I define ‘horrendous evils’ as ‘Evils the participation in (the doing or suffering of) which gives one reason prima facie to doubt whether one’s life could (given their inclusion in it) be a great good to one on the whole.’ Such reasonable doubt arises because it is so difficult humanly to conceive how such evils could be overcome. …
I offer the following list of paradigmatic horrors: the rape of a woman and axing off of her arms, psychophysical torture whose ultimate goal is the disintegration of personality, betrayal of one’s deepest loyalties, cannibalizing one’s own offspring, child abuse of the sort described by Ivan Karamazov, child pornography, parental incest, slow death by starvation, participation in the Nazi death camps, the explosion of nuclear bombs over populated areas, having to choose which of one’s children shall live and which will be executed by terrorists, being the accidental and/or unwitting agent of the disfigurement or death of those one loves best. I regard these as paradigmatic, because I believe most people would find in the doing or suffering of them prima-facie reason to doubt the positive meaning of their lives. …
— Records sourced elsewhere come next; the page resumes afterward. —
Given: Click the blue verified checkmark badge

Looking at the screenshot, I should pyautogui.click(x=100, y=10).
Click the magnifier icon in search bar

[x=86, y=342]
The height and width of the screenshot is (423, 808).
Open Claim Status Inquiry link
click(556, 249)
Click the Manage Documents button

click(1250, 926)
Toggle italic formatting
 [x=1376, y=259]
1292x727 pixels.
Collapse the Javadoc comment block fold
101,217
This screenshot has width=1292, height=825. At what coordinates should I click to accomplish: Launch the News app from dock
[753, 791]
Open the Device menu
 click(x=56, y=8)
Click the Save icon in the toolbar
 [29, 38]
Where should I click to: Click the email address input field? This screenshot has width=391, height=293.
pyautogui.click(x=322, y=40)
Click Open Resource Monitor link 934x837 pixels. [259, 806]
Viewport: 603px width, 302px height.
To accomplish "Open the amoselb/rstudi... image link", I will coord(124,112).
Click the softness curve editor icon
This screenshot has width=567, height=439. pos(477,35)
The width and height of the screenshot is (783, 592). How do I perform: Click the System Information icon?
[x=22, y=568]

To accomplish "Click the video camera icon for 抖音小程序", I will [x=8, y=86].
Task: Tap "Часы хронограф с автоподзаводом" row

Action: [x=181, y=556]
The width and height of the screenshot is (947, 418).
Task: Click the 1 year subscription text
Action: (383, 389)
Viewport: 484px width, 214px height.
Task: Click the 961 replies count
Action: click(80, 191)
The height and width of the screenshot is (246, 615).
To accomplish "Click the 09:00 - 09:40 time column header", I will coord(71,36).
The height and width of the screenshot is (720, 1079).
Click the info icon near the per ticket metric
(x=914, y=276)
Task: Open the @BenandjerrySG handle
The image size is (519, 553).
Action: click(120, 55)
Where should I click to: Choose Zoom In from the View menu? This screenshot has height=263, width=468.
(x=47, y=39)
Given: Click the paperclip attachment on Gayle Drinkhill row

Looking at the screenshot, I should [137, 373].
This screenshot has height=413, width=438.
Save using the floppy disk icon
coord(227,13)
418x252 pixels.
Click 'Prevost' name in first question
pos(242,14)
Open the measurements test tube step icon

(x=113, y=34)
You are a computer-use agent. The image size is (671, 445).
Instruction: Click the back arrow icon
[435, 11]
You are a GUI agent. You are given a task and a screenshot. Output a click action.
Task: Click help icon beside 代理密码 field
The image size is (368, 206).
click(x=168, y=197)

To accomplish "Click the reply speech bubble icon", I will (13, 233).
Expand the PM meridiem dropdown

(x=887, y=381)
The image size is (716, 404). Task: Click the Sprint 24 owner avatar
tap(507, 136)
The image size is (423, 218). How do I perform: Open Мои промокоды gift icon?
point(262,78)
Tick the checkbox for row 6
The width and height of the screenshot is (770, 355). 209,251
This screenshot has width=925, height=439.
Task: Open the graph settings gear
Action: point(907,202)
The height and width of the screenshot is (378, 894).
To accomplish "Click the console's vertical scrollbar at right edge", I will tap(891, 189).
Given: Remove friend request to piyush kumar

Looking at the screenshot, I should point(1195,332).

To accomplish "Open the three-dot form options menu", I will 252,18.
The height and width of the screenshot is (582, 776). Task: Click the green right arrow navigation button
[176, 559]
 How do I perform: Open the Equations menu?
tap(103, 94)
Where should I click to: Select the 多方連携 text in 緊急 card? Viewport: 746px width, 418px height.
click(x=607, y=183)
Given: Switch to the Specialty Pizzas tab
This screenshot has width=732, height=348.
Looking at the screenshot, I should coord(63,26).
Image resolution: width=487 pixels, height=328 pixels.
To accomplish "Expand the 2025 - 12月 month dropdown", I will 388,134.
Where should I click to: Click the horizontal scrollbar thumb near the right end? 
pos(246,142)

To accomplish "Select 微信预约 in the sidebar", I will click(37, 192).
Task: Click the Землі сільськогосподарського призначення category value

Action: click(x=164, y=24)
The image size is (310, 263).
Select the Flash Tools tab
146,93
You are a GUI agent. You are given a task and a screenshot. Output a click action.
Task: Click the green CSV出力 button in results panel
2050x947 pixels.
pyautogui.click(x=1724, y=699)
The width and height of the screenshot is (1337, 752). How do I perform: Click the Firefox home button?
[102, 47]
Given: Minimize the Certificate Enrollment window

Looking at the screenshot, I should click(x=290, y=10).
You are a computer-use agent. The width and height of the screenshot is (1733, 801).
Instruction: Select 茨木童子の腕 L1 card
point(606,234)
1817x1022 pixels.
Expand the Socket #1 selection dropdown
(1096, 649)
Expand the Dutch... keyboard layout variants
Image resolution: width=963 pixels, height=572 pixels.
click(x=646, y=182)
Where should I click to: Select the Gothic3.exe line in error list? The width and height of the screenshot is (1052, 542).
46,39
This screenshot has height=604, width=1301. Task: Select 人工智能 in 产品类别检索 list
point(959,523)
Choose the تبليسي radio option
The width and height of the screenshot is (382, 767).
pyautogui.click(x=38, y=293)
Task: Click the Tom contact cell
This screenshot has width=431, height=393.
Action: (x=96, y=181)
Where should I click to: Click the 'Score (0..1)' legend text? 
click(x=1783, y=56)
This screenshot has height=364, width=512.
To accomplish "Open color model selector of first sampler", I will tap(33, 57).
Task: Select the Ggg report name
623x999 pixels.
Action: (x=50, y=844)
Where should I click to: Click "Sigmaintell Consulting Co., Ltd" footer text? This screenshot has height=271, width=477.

For better and worse, the by now standard strategies for ‘solving’ the problem of evil are powerless in the face of horrendous evils. …
Source: Marilyn McCord Adams, “Horrendous Evils and the Goodness of God,” The Problem of Evil (ed. Marilyn McCord Adams and Robert Merrihew Adams, New York: Oxford University Press, 1990), p. 211-12.
Adams is to be commended for her non-partisan approach to the philosophy of religion; she has articulated a particular instance of evil far better than many atheists who run an argument from evil against theism! She proposes her own theistic response to horrendous evils which I can’t do justice to here. Interested readers should consult her own book-length treatment of the issue.